-- Work to complete --
1 > Rewrite the passage on shopping for clothes from "John T. Malloy" up to and including "the dye job*.", replacing "seams" with "stitching".
2 > In the passage on shopping for clothes, at which kinds of stores does Malloy advise trying on the exact same item?

-- Exercise passage --

-- Opening Marker --

Sorry this got long, total brain-data dump here.
John T. Malloy (yes the Dress for Success author) has good tips on wardrobes and shopping. He advises that you go and try on the exact same thing at a high end store (really high end), a really low end store, and one somewhere in the middle. Look at the insides and the construction, how are they put together? You will start to see the things that go into higher end clothing - better seams, better fit, etc. Slight differences (or glaring differences) in the dye job*.
Then you can recognize the few items that are less expensive but look like quality.
If I remember correctly he also discusses which flaws are easily corrected by a tailor (hem and sleeve length) and which are not, so you don't buy something thinking that a tailor can fix it, and the tailor can't.

-- Closing Marker --

(Collected data)
-- Opening Marker --

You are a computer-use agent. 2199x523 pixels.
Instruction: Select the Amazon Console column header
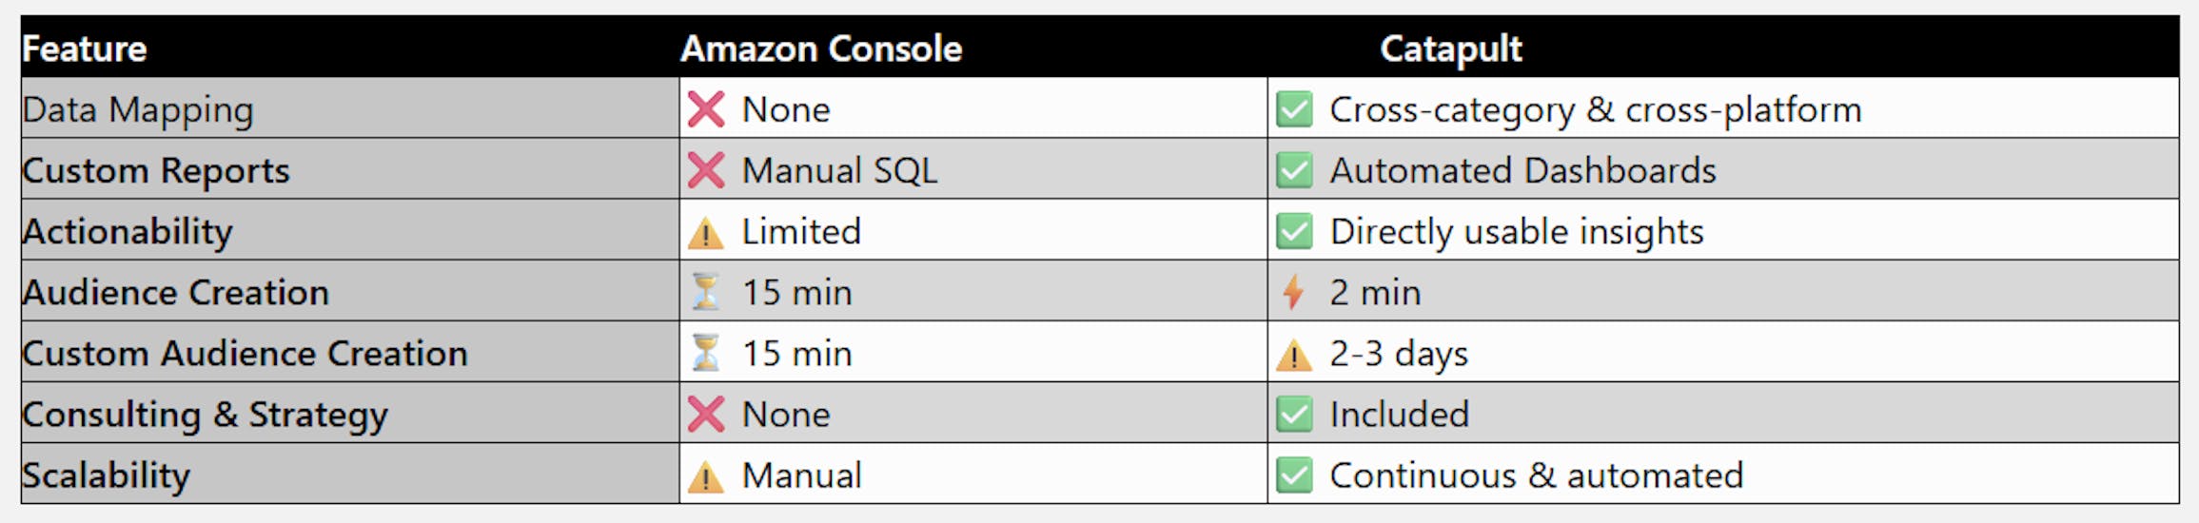pyautogui.click(x=821, y=48)
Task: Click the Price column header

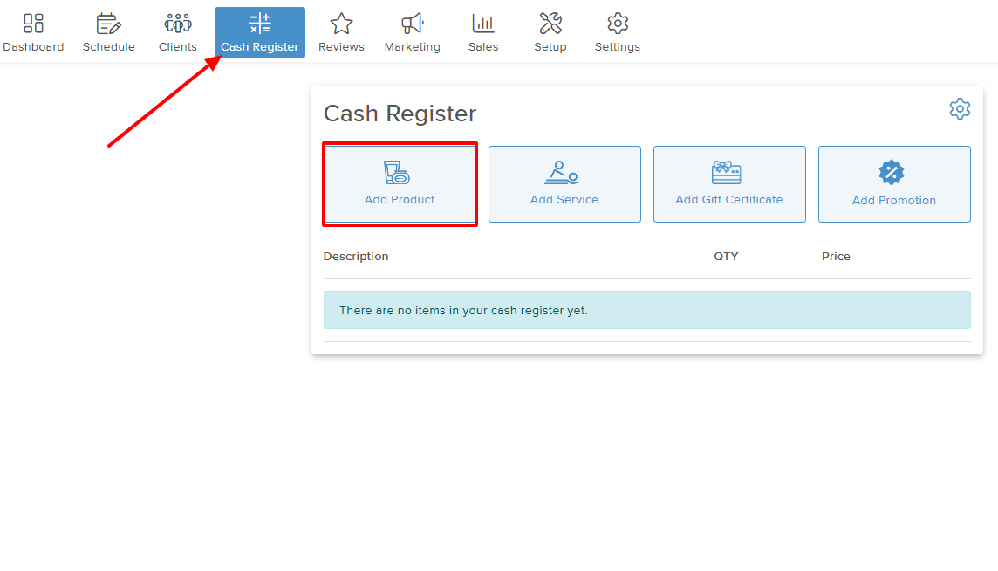Action: (x=836, y=257)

-- Closing Marker --

-- Responses for each task --
1 >
John T. Malloy (yes the Dress for Success author) has good tips on wardrobes and shopping. He advises that you go and try on the exact same thing at a high end store (really high end), a really low end store, and one somewhere in the middle. Look at the insides and the construction, how are they put together? You will start to see the things that go into higher end clothing - better stitching, better fit, etc. Slight differences (or glaring differences) in the dye job*.

2 > A really high-end store, a really low-end store, and one somewhere in the middle.